60 mg/d for duloxetine, 20 mg/d forescitalopram, and 100 mg/d for sertraline

Are the doses - which would suggest sertraline may have greater inhibition at higher doses.

What further slightly confuses me is - the increase in Cmax for sertraline vs escitalpram is, 38% vs 88% but, again - the graphs seem to show only the most slight disparity within the actual graphs themselves.

The paper itself however does note that - differences of inhibition between sertraline and Lexapro, aren't "statistically significant".

A 50% difference in Cmax - I would have assumed would certainly yield a significant enough difference in therapeutic effect but - then I know less than squat about pharmacokinetics.
 
I disliked both and didn't find either much different. I felt lethargic and suffered insomnia and somewhat like a zombie. I've felt like that on most SSRIs though.
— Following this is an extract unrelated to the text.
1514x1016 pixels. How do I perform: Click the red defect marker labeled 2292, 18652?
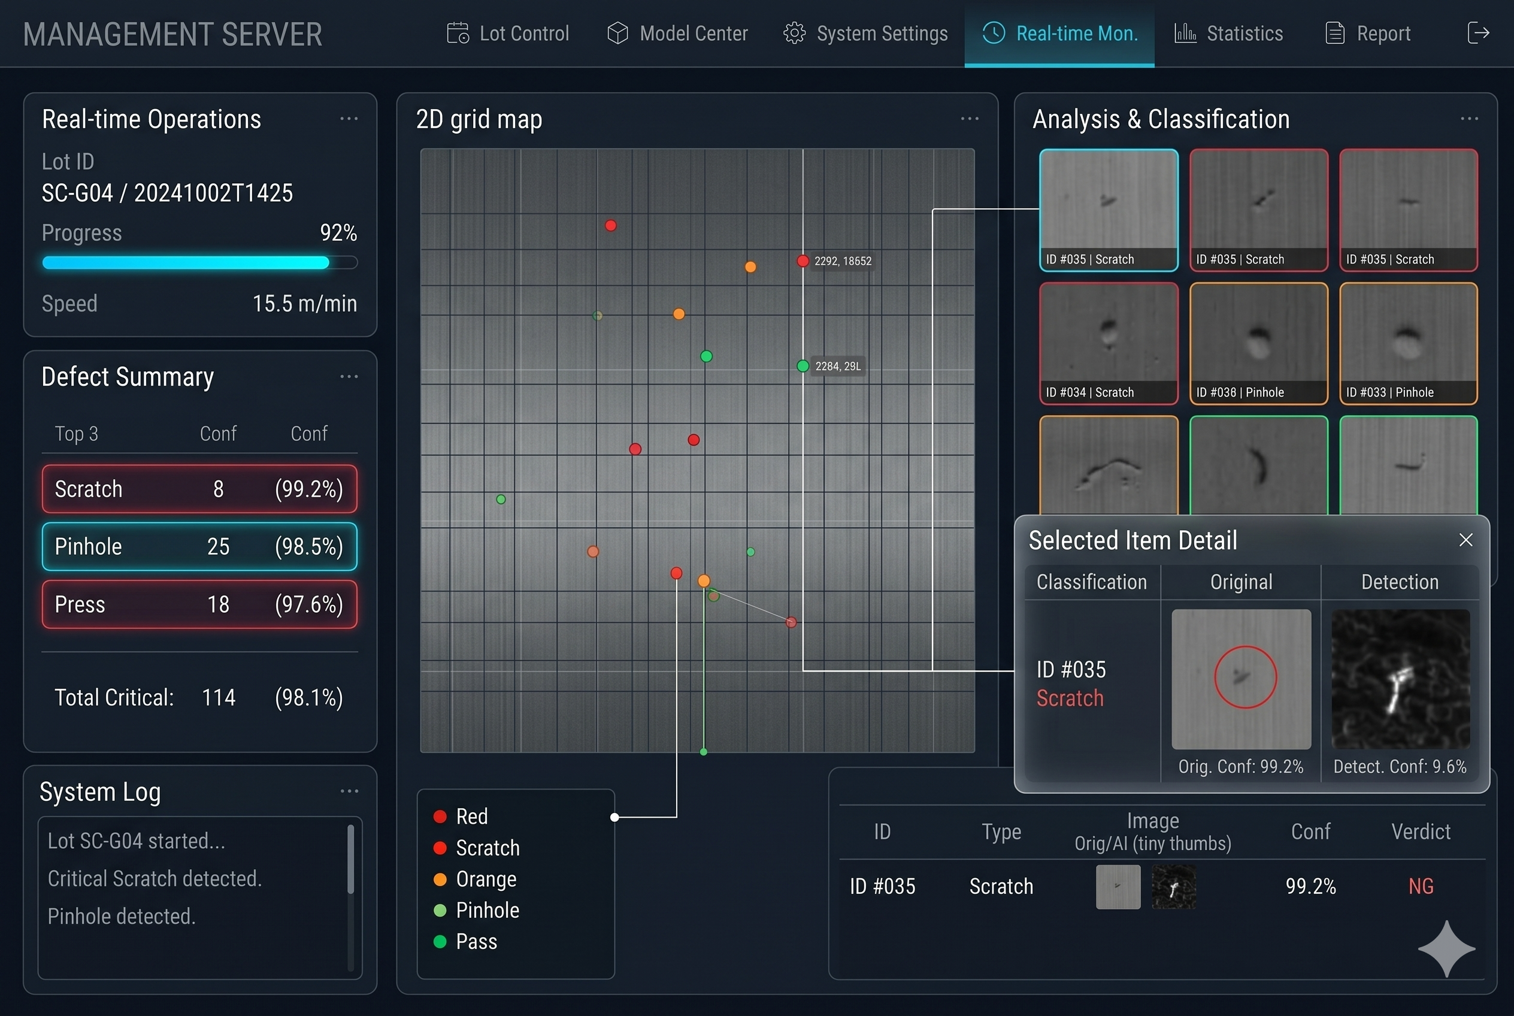click(803, 261)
When you say most SSRI's - do you include sertraline in that discussion?
As in - lethargic etc?

I'm getting the "zombie" feeling - and am weighing my options.
 
The other thing I'd be curious about relative to the graphs - and this would be particularly important relative to dosing times:

Can drugs dosed say, 12 hours apart - exert lower incidence of enzymatic inhibition, than if they were dosed at the same time?

What I found with reboxetine and mianserin/mirtazapine - which interacted in terms of plasma protein binding displacement was that - times made no difference.
Together or 12 hours apart - the interaction was consistent.

Curious as to whether that may be the case for CYP enzymes also??